%%
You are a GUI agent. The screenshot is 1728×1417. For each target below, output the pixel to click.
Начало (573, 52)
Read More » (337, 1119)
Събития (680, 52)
%%
%%
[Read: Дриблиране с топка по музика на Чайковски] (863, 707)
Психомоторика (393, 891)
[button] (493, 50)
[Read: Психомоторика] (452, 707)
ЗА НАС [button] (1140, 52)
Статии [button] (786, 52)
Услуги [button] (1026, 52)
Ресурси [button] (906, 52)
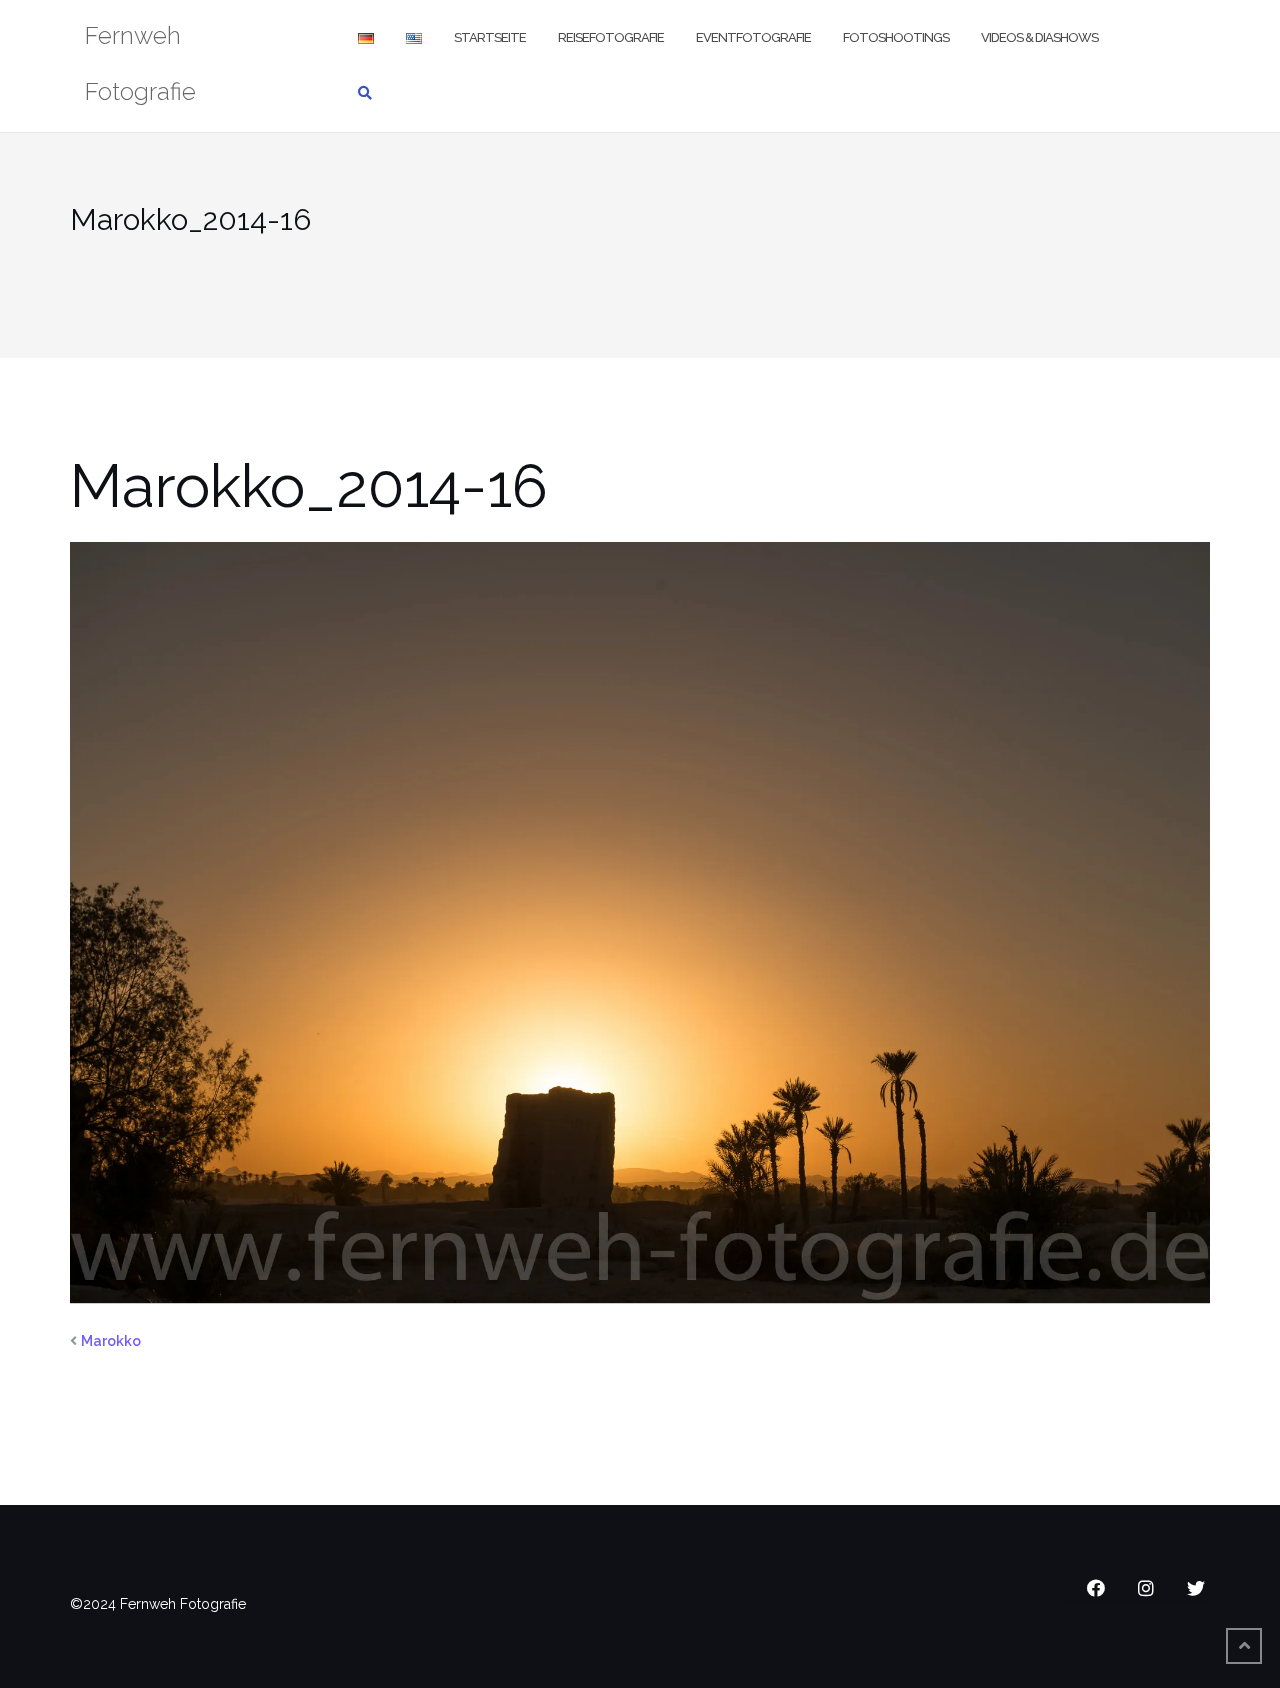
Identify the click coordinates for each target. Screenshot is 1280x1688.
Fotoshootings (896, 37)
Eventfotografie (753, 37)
%%
**Task to carry out:**
Among the entries above, take the line with "Статии [button] (786, 52)", the line with "Eventfotografie (753, 37)", and all the lines between them, and restate them word for word without pictures.

**Completed task:**
Статии [button] (786, 52)
Услуги [button] (1026, 52)
Ресурси [button] (906, 52)
Identify the click coordinates for each target. Screenshot is 1280x1688.
Fotoshootings (896, 37)
Eventfotografie (753, 37)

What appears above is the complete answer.